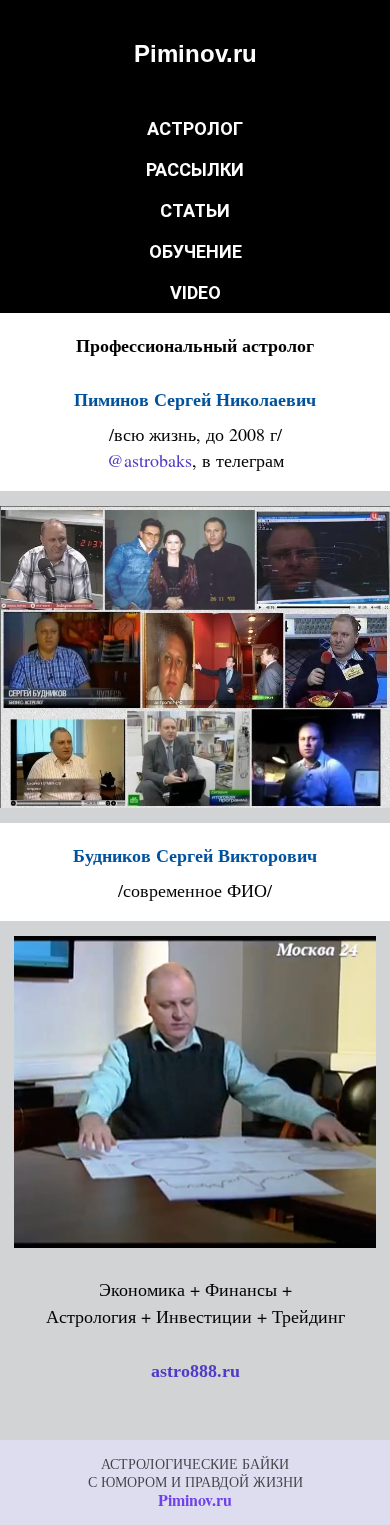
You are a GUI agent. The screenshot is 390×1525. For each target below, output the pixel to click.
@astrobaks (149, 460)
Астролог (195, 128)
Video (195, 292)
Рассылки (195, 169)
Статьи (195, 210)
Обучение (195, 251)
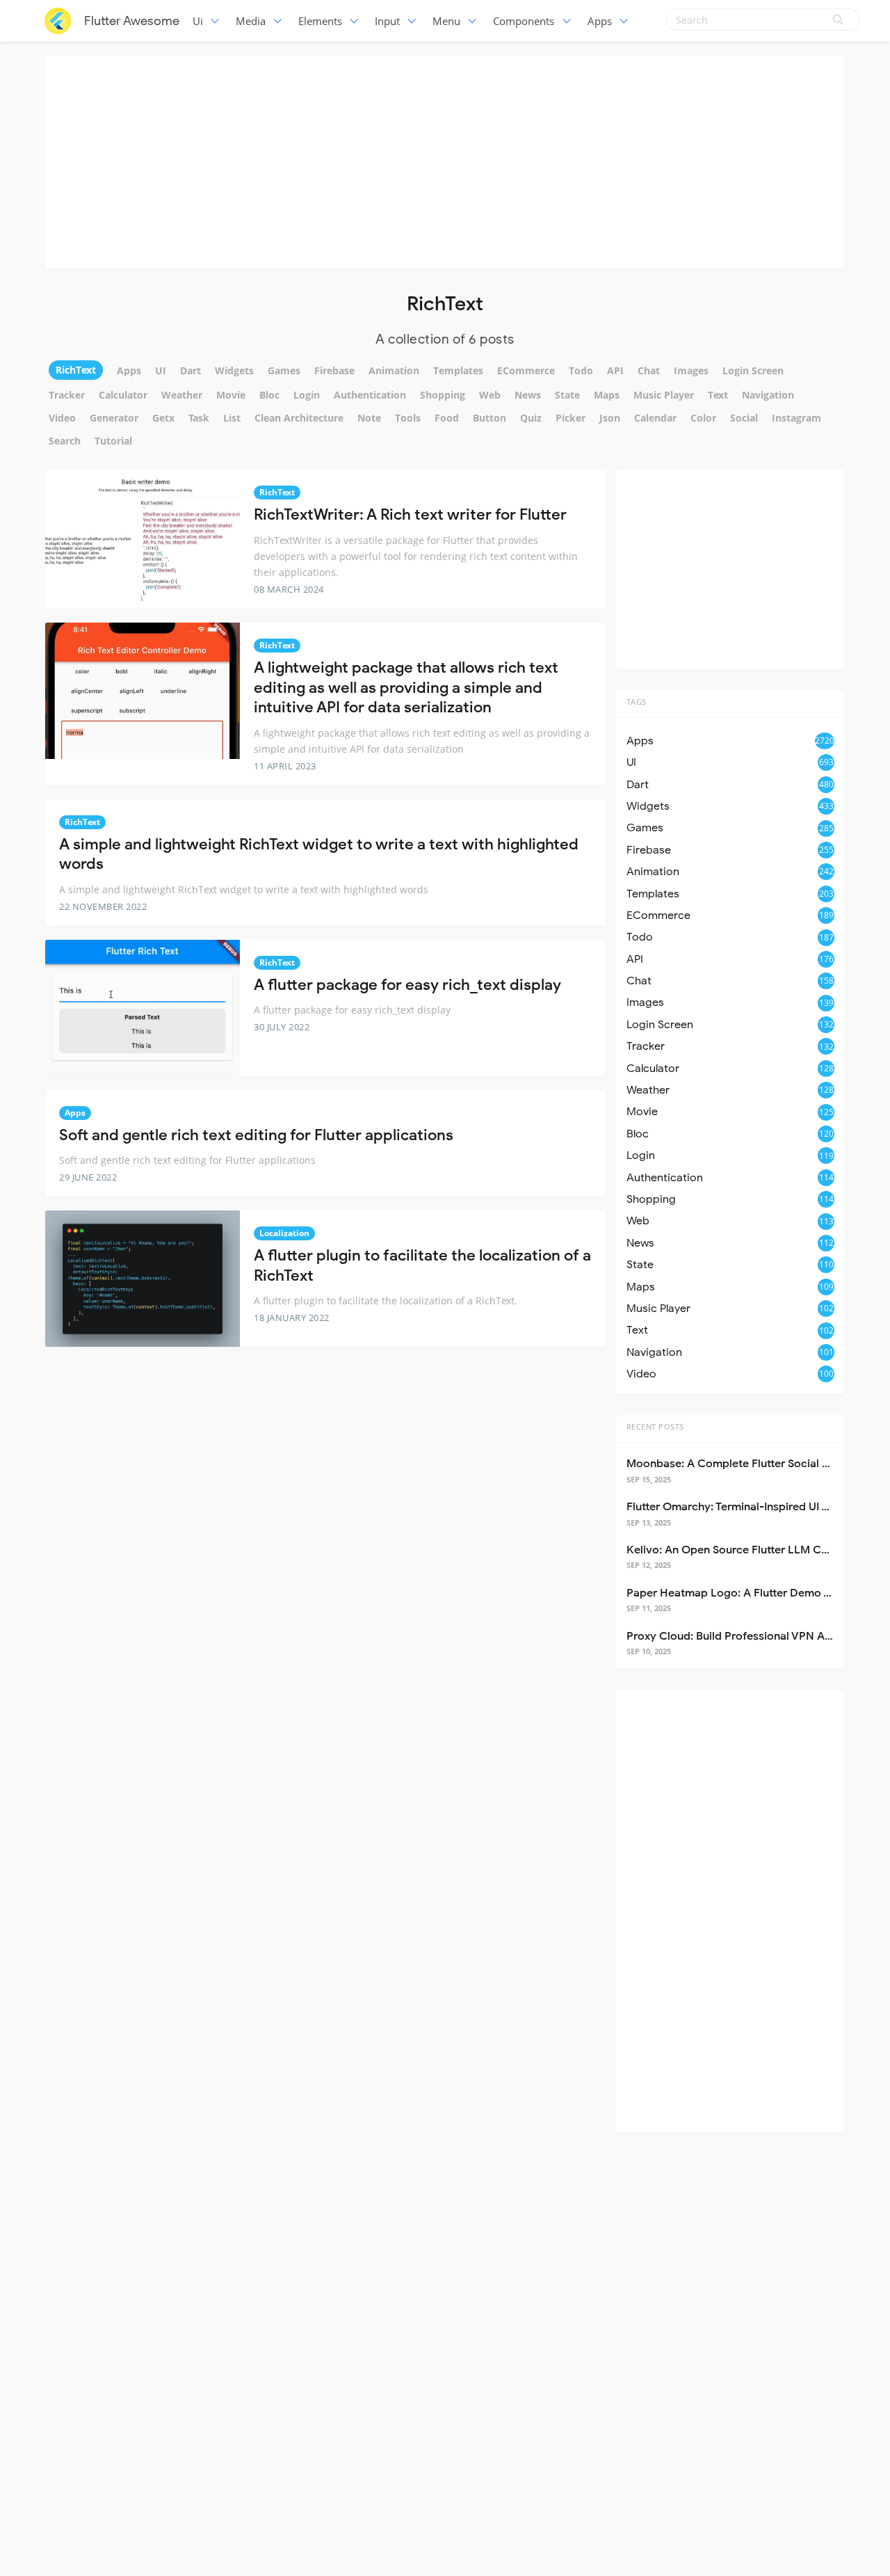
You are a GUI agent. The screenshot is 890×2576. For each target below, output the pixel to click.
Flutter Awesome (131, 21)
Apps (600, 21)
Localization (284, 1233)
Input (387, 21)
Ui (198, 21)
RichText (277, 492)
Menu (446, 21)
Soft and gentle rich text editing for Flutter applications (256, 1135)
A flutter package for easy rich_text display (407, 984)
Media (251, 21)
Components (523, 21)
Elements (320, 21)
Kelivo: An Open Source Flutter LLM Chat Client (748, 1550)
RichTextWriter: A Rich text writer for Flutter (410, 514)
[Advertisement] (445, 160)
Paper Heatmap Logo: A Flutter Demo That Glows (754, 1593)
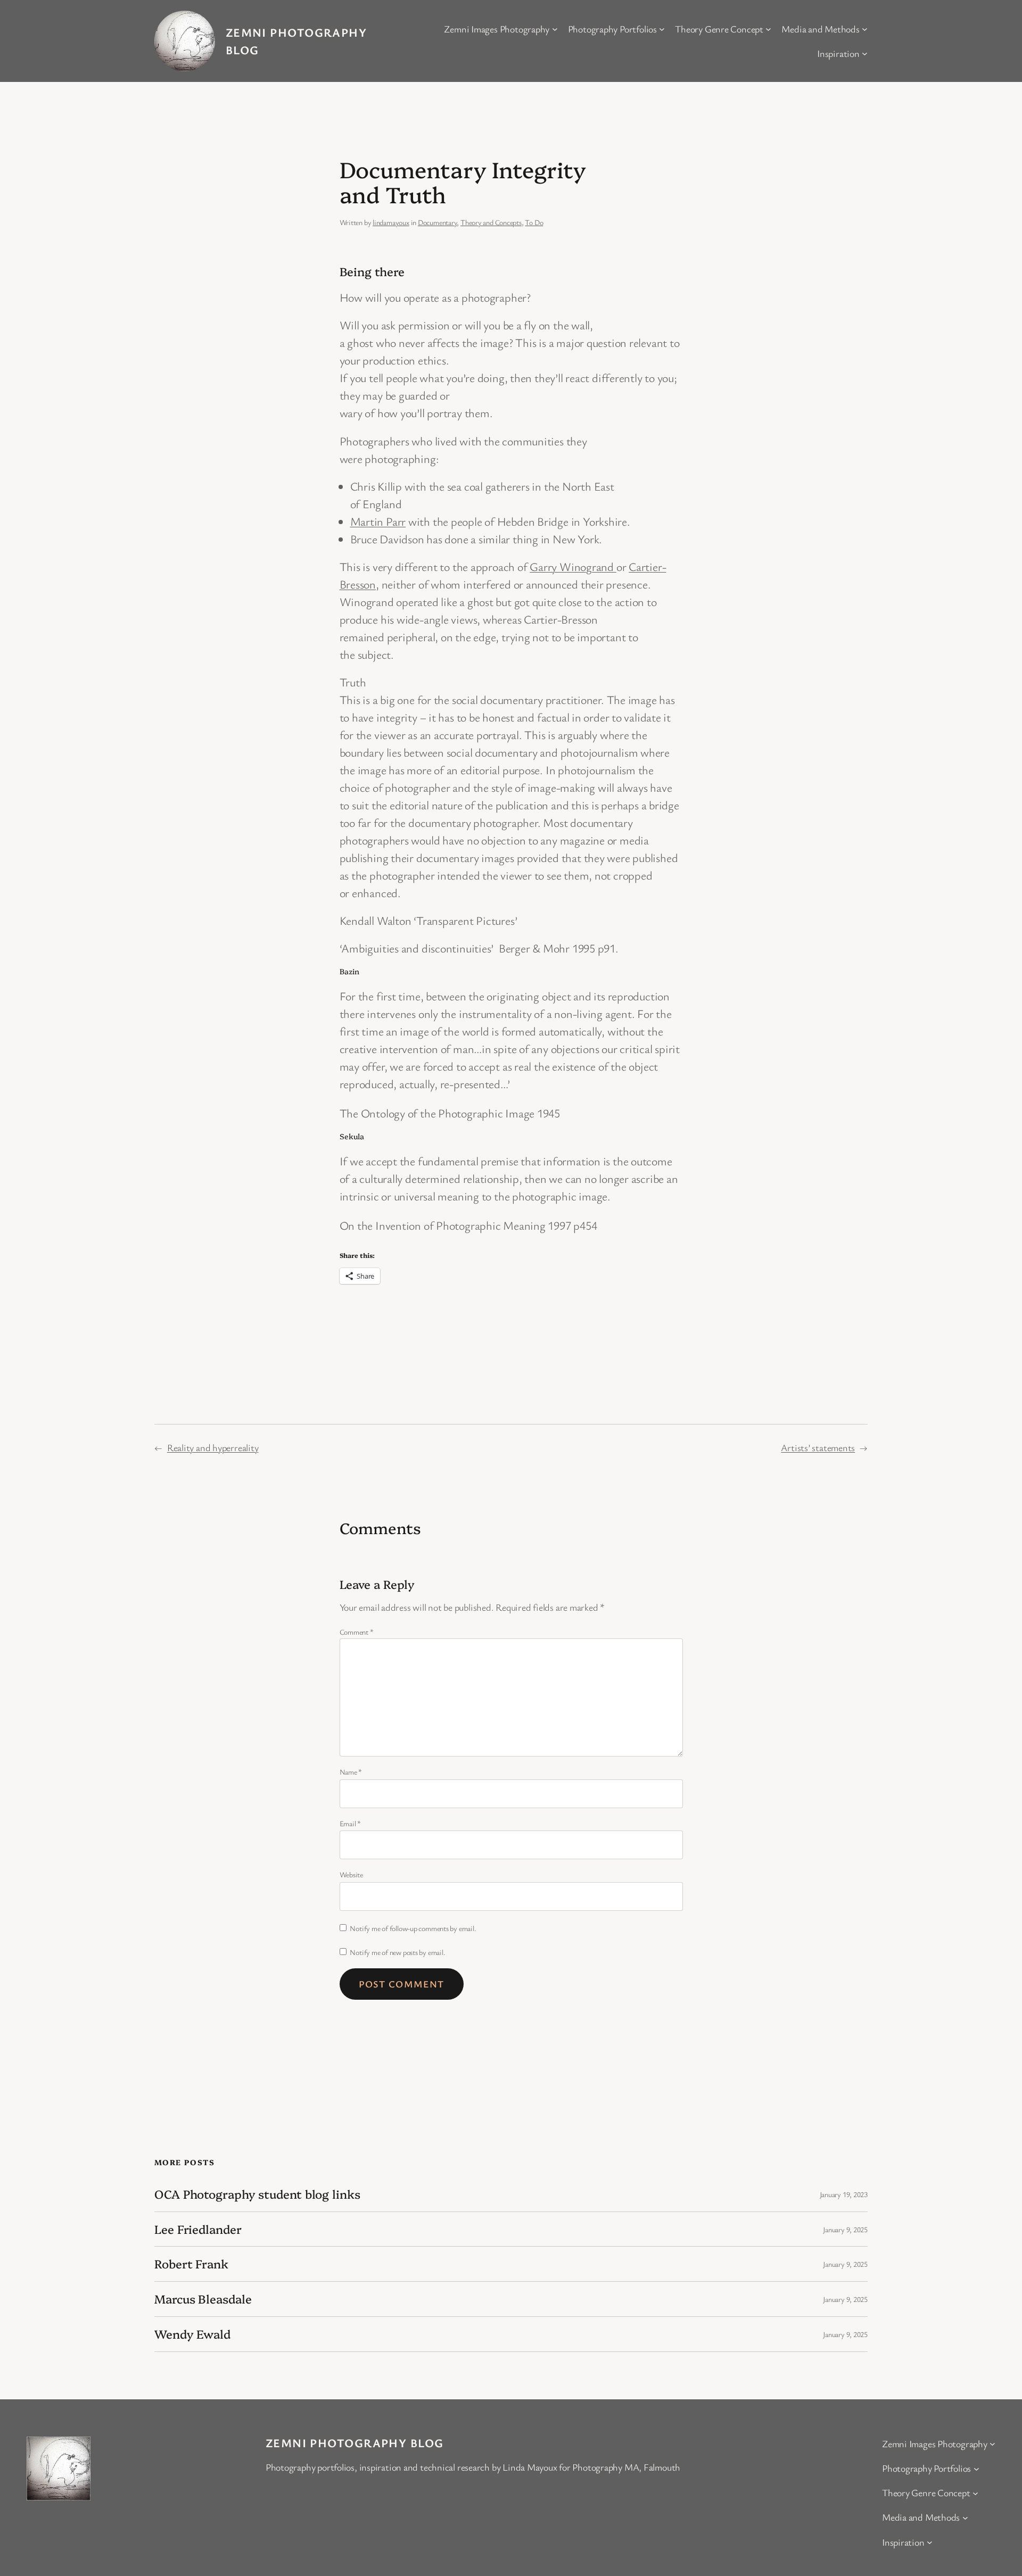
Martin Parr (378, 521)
◇ ◇ ◇ ◇
Scan the entries above. Copy each line that has the string "output".

• [Response area]:
You are a GUI agent. The screenshot is 390×1525. For each target below, output the pixel to click.
You are a GUI agent. The screenshot is 890×2576. For each target below, output the pixel to click.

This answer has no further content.